O americano tranquilo

Hélder Bastos, JN, 28 de Maio, 1994
O jornalista e polemista Antero de Quental dizia que os jornalistas eram "bonzos". Os editores dos jornais uns "bárbaros". E a opinião pública um "monstro moderno" que se exprime através da Imprensa. Se Antero e o professor americano Noam Chomsky tivessem vivido no mesmo tempo e no mesmo país talvez pudessem ter sido sido bons amigos.

Têm em comum, pelo menos, o gosto apurado em desancar o jornalismo e uma preocupação aguda com tudo o que diz respeito à opinião pública. Um foi polémico quanto baste. O outro, por onde passa, deixa toda a gente a cacarejar discussões.

Foi o que aconteceu na passada quarta-feira, em Lisboa. Noam Chomsky, linguista, filósofo, professor do prestigiado Massachusetts Institute of Tecnology, autor de vários livros, anarquista ou "socialista libertário", veio expor as suas ideias sobre a política e os "media".

Tal como tem acontecido no seu país de origem, Chomsky conseguiu pôr políticos e jornalistas convidados para o debate a dizer que discordavam de quase tudo o que tinha dito. Ou que as suas ideias eram bizarras. Que ideias radicais fazem deste homem uma pedra no sapato dos políticos, da política, dos jornalistas, dos meios de comunicação social do seu país e não só?

Uma delas resume-se nesta frase: "O pior terrorismo vem de Washington. Se as regras do julgamento de Nuremberga estivessem em vigor, todos os presidentes americanos do pós-guerra teriam de ser enforcados".

Quanto à Imprensa, Chomsky diz que não acredita que os jornalistas norte-americanos sejam isentos nem que os jornais sejam independentes dos poderes político e económico.

Há muitos anos que este filósofo segue à lupa diários tão importantes como o The New York Times ou o Washington Post. E chegou à conclusão que ambos são manipulados à vontade pelos espertos da Casa Branca ou do Pentágono.

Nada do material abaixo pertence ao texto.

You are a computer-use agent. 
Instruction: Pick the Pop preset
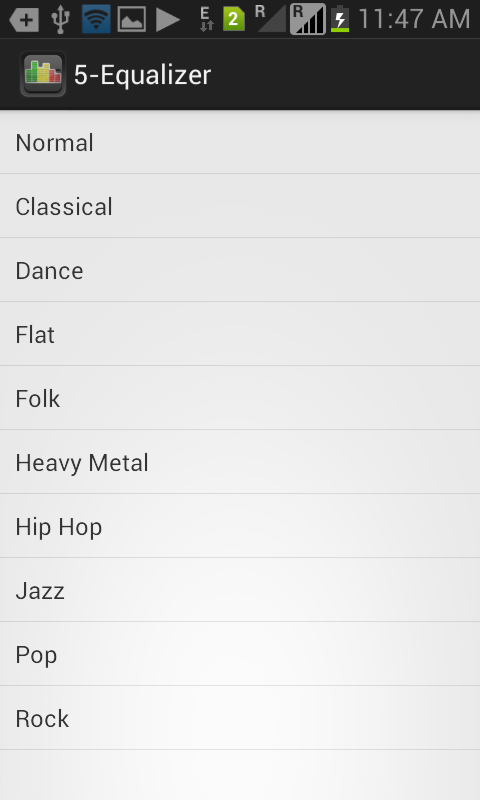tap(240, 654)
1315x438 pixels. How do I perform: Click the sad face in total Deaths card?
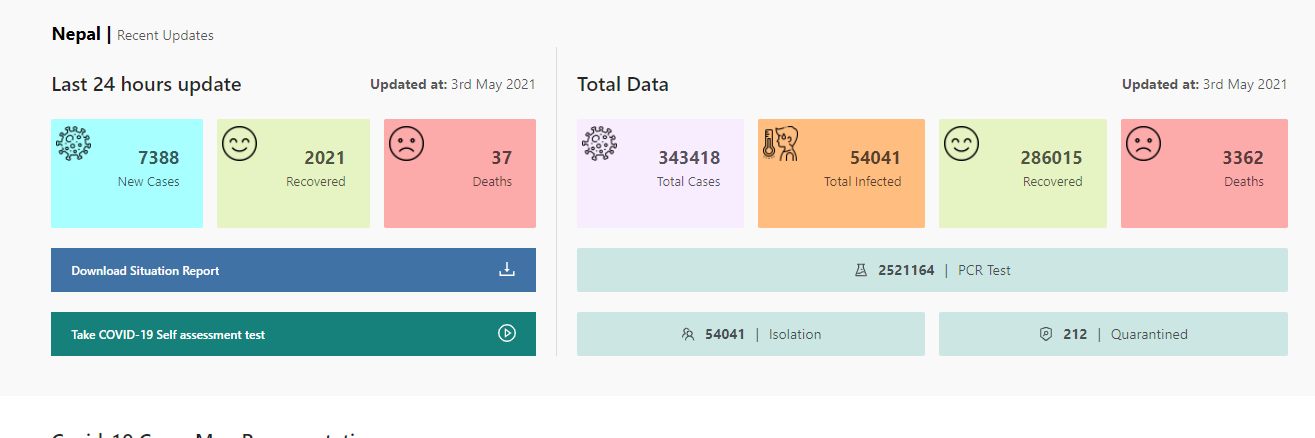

Em 1988, Chomsky apresentou uma série de comunicações no Canadá a propósito do papel que os "media" têm nas democracias capitalistas. A série veio a dar origem a um livro intitulado "Necessary Illusions" (Ilusões Necessárias), em que o autor fala do controlo do pensamento nas sociedades democráticas.

O argumento que defende é o de que, longe de ser vigilante, a Imprensa dita "livre" apenas serve as necessidades daqueles que estão no poder.

Chomsky diz que os que ocupam posições de chefia nos meios de comunicação pertencem às mesmas elites privilegiadas dos políticos ou dos empresários, por exemplo. Por isso, acrescenta, é de esperar que partilhem as mesmas aspirações e atitudes, acabando por reflectir as ideias dessas mesmas elites.

Os jornalistas que entram neste sistema têm duas hipóteses: ou se conformam com as "pressões ideológicas" do meio em que trabalham ou não se conformam e são postos na prateleira ou no olho da rua.

Para o filósofo, esta é uma nova forma de censura nas sociedades democráticas em que o controlo da informação é feito não directamente pelo Estado, mas por um grupo privilegiado de influência que "interioriza os valores e os conceitos das classes dominantes".

À margem de tudo isto fica a maioria dos cidadãos, reduzidos à condição de meros espectadores de um jogo rasteiro e obscuro de interesses que pouco ou nada lhes diz respeito ou chama a atenção.

É natural que ideias deste alcance ponham em franja os nervos de muitos políticos e jornalistas norte-americanos e daqueles que Chomsky encontra pela frente por esse mundo fora.

O seu lema "dizer a verdade, expor a mentira", que o leva a falar e escrever, há vários anos, sobre Timor-Leste, tem-lhe custado alguns dissabores. Mas, enquanto jornais e televisões o vão desprezando, os cidadãos vão enchendo as salas para ouvir as suas ideias. Bizarro?